Figure 1.18 Metacarpal shaft fracture. (Image courtesy of Carl Germann, MD)
Treatment
· Reduce swelling in the extremity (i.e., elevate, apply ice)
· Provide adequate pain control
· Remove any restrictive clothing, splints, casts, jewelry, etc
· Closed reduction should be performed if there is:
o Any angulation of the second and third metacarpal
o Greater than 10° and 20° in the fourth and fifth metacarpal, respectively
· Rotational malalignment should be reduced
· Immobilization should be performed with a radial or ulnar gutter splint from the elbow to, but not including, the PIP joint
· Referral to hand surgery
· Multiple displaced or communited fractures, fractures with rotational deformity, and irreducible transverse fractures will require internal fixation
PEARL: Closed reduction should be performed if there is:
· Any angulation of the second and third metacarpal Greater than 10° and 20° angulation in the fourth and fifth metacarpal, respectively
Prognosis
· Results are often favorable with little or no deformity
· Significant displacement or non-union predisposes the patient to a poor result and long-term complications such as early arthritis, chronic pain, and functional disability
Metacarpal base fracture
Key facts
· Often results from a direct blow or axial force
· Mobility of the thumb allows for 20 to 30° of angulation without impairment
· Generally stable, with three exceptions:
o Bennett fracture (Figure 1.19): intra-articular fracture of the base of the thumb metacarpal. Small fragment remains aligned with the trapezium while the abductor pollicis longus subluxes the distal portion of the first metacarpal
o Rolando fracture (Figure 1.20): intra-articular comminuted fracture of the base of the thumb metacarpal. The comminution is often “Y-” or “T”-shaped
o Reverse Bennett fracture: the same injury pattern as a Bennett fracture, but in the fifth metacarpal. This fracture pattern is equally unstable because of the lateral traction on the distal metacarpal segment by the extensor carpi ulnaris
Figure 1.19 Bennett fracture: Note that the proximal metacarpal fragment remains aligned with the trapezium. (Image courtesy of Timothy Sweeney, MD.)

************

> PROMPT: Carry the excerpt on metacarpal fractures forward from the end of its last line, keeping its layout and style. The records play no part in this work.

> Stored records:
************

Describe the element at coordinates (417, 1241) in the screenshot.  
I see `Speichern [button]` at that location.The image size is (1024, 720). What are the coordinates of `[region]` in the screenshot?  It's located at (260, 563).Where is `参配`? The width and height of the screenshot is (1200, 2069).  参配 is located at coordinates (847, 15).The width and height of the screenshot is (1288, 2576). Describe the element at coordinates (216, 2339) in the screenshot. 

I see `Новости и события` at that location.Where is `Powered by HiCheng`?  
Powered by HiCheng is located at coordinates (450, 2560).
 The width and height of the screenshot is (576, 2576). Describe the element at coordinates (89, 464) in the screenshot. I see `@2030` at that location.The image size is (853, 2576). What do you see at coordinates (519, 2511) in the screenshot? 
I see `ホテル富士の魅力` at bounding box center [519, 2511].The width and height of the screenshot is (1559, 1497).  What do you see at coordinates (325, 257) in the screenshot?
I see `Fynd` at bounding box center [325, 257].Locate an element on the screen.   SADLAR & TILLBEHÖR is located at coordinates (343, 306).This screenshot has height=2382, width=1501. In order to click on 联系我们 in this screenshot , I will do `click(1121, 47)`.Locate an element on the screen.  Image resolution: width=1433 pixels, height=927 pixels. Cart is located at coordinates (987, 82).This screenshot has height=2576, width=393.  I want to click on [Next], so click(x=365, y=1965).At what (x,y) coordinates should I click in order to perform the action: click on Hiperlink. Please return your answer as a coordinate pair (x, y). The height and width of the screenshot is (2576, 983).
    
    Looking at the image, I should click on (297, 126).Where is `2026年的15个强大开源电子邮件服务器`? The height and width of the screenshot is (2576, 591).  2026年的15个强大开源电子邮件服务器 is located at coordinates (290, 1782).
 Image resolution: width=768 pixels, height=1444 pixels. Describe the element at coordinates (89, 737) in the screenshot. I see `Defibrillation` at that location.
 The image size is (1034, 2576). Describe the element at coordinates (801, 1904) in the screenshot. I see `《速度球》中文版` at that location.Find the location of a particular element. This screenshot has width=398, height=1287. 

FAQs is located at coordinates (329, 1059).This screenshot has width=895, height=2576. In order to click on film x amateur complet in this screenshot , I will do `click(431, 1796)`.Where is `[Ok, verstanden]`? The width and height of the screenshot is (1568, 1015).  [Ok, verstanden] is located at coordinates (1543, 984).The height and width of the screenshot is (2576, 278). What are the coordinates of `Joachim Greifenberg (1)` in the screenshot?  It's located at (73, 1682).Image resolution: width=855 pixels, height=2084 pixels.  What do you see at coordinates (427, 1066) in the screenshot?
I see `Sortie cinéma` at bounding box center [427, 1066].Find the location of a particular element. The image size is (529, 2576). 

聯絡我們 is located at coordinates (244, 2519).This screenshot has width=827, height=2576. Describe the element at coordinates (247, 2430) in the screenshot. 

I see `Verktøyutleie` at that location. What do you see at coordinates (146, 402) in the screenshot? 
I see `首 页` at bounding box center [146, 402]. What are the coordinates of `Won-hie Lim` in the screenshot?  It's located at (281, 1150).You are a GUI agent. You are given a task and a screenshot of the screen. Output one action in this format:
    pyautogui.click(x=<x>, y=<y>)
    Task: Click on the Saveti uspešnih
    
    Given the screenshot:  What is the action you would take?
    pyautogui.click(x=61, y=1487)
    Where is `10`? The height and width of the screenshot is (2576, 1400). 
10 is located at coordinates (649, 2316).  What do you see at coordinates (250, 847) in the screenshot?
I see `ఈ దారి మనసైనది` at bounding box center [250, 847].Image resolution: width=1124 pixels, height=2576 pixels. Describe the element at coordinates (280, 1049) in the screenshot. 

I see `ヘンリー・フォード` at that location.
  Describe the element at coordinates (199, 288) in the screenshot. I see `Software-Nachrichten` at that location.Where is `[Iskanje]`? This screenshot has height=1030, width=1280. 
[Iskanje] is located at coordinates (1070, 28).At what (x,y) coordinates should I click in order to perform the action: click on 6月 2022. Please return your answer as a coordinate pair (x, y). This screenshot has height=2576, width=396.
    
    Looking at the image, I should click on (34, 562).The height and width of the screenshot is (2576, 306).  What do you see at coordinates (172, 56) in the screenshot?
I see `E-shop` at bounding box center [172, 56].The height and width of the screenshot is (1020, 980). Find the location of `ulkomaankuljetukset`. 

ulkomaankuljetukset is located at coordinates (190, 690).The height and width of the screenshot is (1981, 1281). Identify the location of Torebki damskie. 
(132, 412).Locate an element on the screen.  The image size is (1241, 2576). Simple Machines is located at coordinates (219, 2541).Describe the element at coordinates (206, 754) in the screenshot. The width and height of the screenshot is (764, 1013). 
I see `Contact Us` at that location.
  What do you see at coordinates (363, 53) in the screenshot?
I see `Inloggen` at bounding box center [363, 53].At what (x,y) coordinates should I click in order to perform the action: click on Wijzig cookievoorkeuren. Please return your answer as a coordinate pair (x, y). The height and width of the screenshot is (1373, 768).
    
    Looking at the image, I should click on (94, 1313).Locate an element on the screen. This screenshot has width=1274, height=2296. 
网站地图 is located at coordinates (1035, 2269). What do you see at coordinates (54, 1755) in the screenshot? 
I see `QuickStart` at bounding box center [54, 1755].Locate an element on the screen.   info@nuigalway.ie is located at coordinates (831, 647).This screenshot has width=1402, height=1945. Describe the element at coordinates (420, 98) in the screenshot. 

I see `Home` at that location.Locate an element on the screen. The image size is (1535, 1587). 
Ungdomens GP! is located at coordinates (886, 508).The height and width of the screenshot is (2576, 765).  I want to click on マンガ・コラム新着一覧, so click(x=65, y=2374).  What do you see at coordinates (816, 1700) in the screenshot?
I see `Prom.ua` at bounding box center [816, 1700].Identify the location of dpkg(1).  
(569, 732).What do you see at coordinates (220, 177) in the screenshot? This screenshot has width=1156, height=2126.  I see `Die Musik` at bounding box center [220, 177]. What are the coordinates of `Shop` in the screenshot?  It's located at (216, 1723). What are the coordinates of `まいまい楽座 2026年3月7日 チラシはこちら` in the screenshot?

************

> EXERCISE RESPONSE:
Figure 1.20 Rolando fracture: Intra-articular comminuted fracture of the base of the first metacarpal. (Image courtesy of Timothy Sweeney, MD.)
Clinical presentation
· Often results from a direct blow or axial force
o Bennett, reverse Bennett, and Rolando fractures classically occur because of an axial load to a flexed and adducted digit
· Tenderness at the metacarpal base, rotational deformity may be present
· Ring (fourth) and little (fifth) finger fractures may cause ulnar nerve injury and paralysis
Diagnostic testing
· Radiograph of the involved hand (Figure 1.21)
· Skeletal alignment can be assessed radiographically, rotational alignment is judged clinically by examining the symmetry related to adjacent fingers
Figure 1.21 Metacarpal base fracture. (Image courtesy of Carl Germann, MD.)
Treatment
· Reduce swelling in the extremity (i.e., elevate, apply ice)
· Provide adequate pain control
· Remove any restrictive clothing, splints, casts, jewelry, etc
· Finger fractures should be immobilized with a bulky compressive dressing or volar splint and referred to a hand surgeon
· A thumb metacarpal fracture with greater than 20 to 30° of angulation requires closed reduction. All thumb metacarpal fractures should be placed in a thumb spica splint. Unstable fractures require open reduction internal fixation (ORIF)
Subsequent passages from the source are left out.